Text states “Different parts of the country might behave differently”. Line chart showing daily deaths in hospital peaking in April in London. In East of England, deaths are lower in April but then plateau above London levels before resurging in September

4 graphs of daily deaths in hospitals from 1 March to 1 October 2020. Graphs present data from different modelling groups: Warwick; Bristol, Imperial and LSHTM. Each has two plotted trajectories: a dark and light blue line.

General conclusions

7. High levels of health care acquired infections and cases in care homes makes it very difficult to accurately estimate the current value of R due to community transmission, and therefore the impact of future policy changes on the trajectory of the epidemic.

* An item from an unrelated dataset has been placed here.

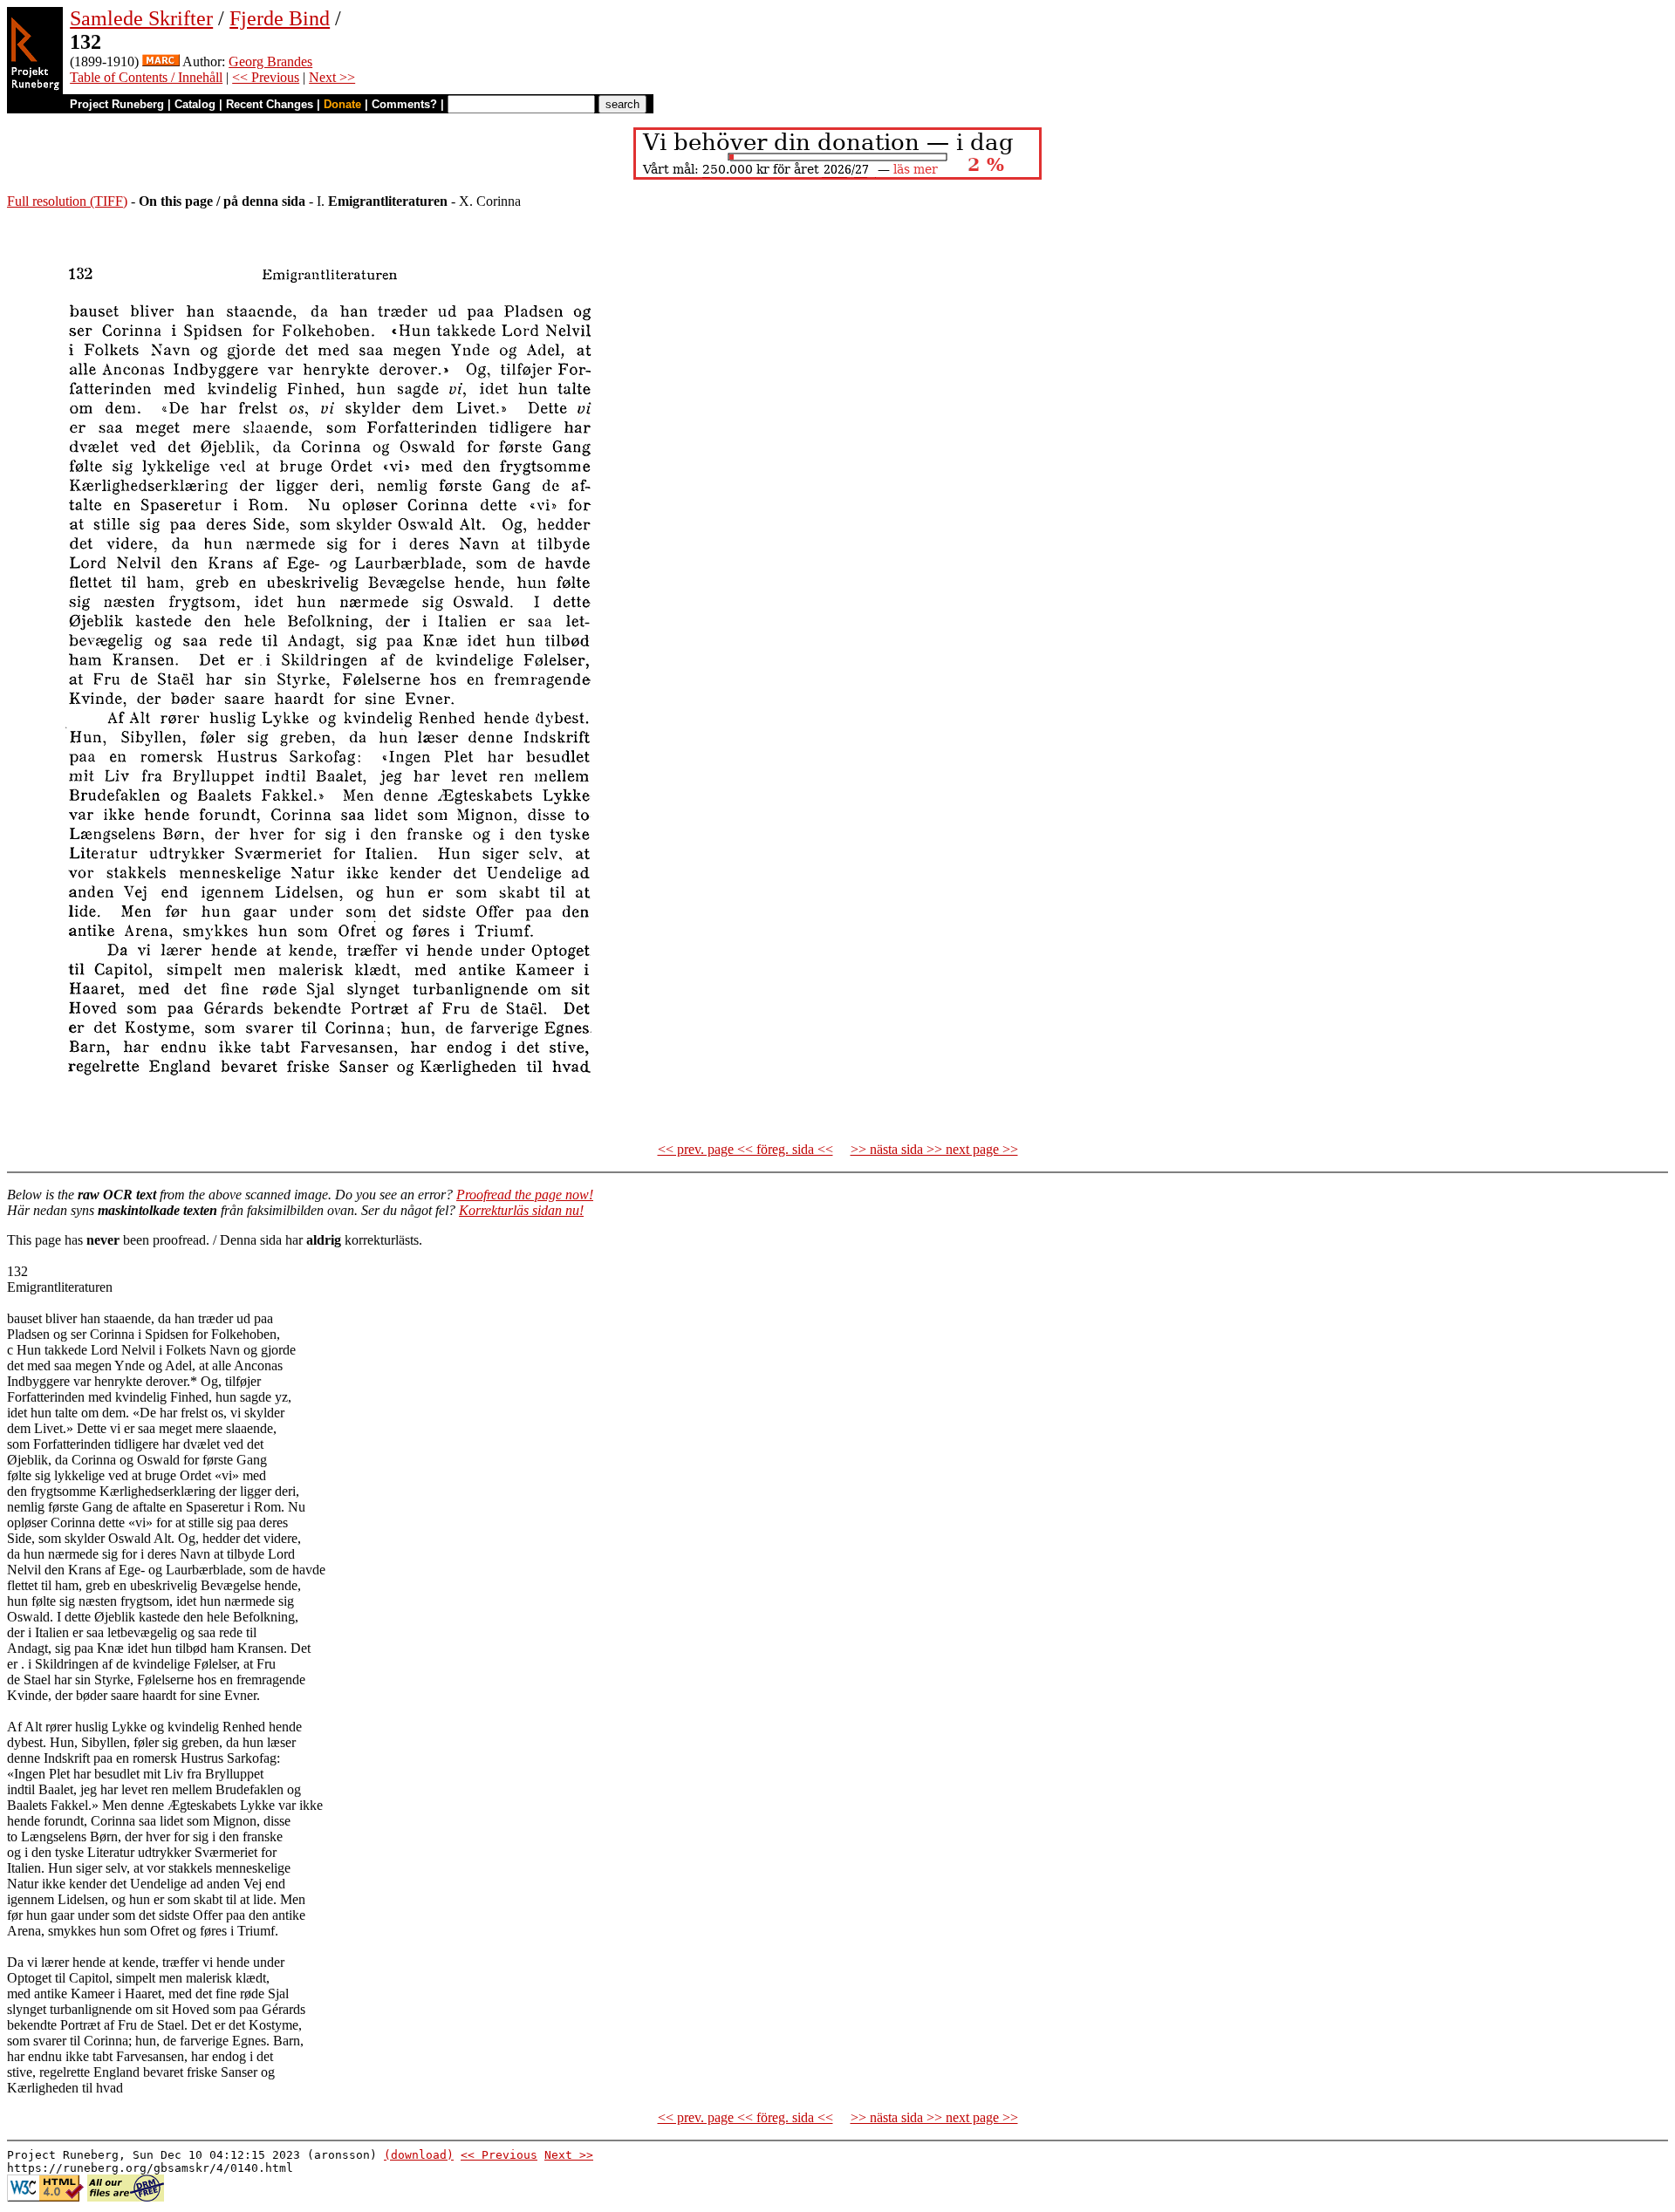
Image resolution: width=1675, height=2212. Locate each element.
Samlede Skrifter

8. Behavioural changes in the levels of adherence rates are critically important, likely more so than the exact policies implemented, in determining whether the reproduction number remains below one. Such changes cannot be forecast and therefore have not been included in these models. Even with contact tracing in place, there will need to be sustained, deep reductions in contacts outside work and schools to keep the reproduction number below one.

9. The changes in phase one are likely to allow R to remain below one, if adherence rates do not drop. Any changes in adherence rates or behavioural changes could have a much larger impact than specific policies. For example, R would increase if more children going to school resulted in more workplace contacts for their parents.

10. Assumptions made about the cases currently taking place in hospital settings and care homes has a big impact on any conclusions that can be drawn on the changes made in phase 2.

11. Very effective contact tracing is essential for any changes that take place after phase 2.

12. There is regional variation in both current incidence and current reproduction numbers which will need to be monitored very closely. There will also be more localised variation, which could cause localised outbreaks, even if the reproduction number remains below one overall nationally.

13. Some potential policy changes, such as permitting more outdoor activities that maintain social distancing (such as sitting outside alone or as a household), will have a negligible impact on R. People working in businesses involving close, sustained contact with many people, however, could have levels of infection as high as those seen in social care, as well as increasing transmission in the community. Such businesses could include hairdressers, nail bars, and other personal care services.